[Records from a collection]
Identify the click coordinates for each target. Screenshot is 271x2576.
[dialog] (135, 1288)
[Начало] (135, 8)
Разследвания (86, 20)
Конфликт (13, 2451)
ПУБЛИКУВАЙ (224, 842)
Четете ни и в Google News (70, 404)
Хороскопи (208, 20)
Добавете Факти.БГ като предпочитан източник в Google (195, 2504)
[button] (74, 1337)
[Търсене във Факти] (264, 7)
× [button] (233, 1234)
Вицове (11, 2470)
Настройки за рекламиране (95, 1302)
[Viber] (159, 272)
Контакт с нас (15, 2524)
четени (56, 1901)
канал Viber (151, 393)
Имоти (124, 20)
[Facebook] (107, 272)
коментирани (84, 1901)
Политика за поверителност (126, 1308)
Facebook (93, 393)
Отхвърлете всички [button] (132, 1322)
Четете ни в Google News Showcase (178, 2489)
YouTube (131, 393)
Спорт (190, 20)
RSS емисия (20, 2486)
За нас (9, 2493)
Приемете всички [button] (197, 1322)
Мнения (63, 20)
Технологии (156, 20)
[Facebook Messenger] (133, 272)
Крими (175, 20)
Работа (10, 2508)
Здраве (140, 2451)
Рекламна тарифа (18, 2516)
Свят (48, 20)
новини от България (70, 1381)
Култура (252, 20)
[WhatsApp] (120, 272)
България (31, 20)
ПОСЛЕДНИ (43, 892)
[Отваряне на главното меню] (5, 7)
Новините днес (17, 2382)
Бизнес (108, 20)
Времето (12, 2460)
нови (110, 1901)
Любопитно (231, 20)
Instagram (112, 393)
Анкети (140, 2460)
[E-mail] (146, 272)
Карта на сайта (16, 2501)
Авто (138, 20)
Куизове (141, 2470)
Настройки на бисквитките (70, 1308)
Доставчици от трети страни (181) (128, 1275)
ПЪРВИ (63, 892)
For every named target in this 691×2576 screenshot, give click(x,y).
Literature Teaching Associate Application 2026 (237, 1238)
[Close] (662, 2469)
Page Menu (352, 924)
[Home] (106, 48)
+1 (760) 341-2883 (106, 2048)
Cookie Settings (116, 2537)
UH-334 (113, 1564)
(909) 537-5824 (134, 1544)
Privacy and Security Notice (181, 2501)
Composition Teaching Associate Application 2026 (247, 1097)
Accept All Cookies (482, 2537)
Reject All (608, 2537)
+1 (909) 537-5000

*Assignment:* An exact written copy of every entry is the required answer.

*Answer to this exercise:*
Identify the click coordinates for each target. Screenshot is 271x2576.
[dialog] (135, 1288)
[Начало] (135, 8)
Разследвания (86, 20)
Конфликт (13, 2451)
ПУБЛИКУВАЙ (224, 842)
Четете ни и в Google News (70, 404)
Хороскопи (208, 20)
Добавете Факти.БГ като предпочитан източник в Google (195, 2504)
[button] (74, 1337)
[Търсене във Факти] (264, 7)
× [button] (233, 1234)
Вицове (11, 2470)
Настройки за рекламиране (95, 1302)
[Viber] (159, 272)
Контакт с нас (15, 2524)
четени (56, 1901)
канал Viber (151, 393)
Имоти (124, 20)
[Facebook] (107, 272)
коментирани (84, 1901)
Политика за поверителност (126, 1308)
Facebook (93, 393)
Отхвърлете всички [button] (132, 1322)
Четете ни в Google News Showcase (178, 2489)
YouTube (131, 393)
Спорт (190, 20)
RSS емисия (20, 2486)
За нас (9, 2493)
Приемете всички [button] (197, 1322)
Мнения (63, 20)
Технологии (156, 20)
[Facebook Messenger] (133, 272)
Крими (175, 20)
Работа (10, 2508)
Здраве (140, 2451)
Рекламна тарифа (18, 2516)
Свят (48, 20)
новини от България (70, 1381)
Култура (252, 20)
[WhatsApp] (120, 272)
България (31, 20)
ПОСЛЕДНИ (43, 892)
[Отваряне на главното меню] (5, 7)
Новините днес (17, 2382)
Бизнес (108, 20)
Времето (12, 2460)
нови (110, 1901)
Любопитно (231, 20)
Instagram (112, 393)
Анкети (140, 2460)
[E-mail] (146, 272)
Карта на сайта (16, 2501)
Авто (138, 20)
Куизове (141, 2470)
Настройки на бисквитките (70, 1308)
Доставчици от трети страни (181) (128, 1275)
ПЪРВИ (63, 892)
For every named target in this 691×2576 screenshot, give click(x,y).
Literature Teaching Associate Application 2026 (237, 1238)
[Close] (662, 2469)
Page Menu (352, 924)
[Home] (106, 48)
+1 (760) 341-2883 (106, 2048)
Cookie Settings (116, 2537)
UH-334 (113, 1564)
(909) 537-5824 (134, 1544)
Privacy and Security Notice (181, 2501)
Composition Teaching Associate Application 2026 (247, 1097)
Accept All Cookies (482, 2537)
Reject All (608, 2537)
+1 (909) 537-5000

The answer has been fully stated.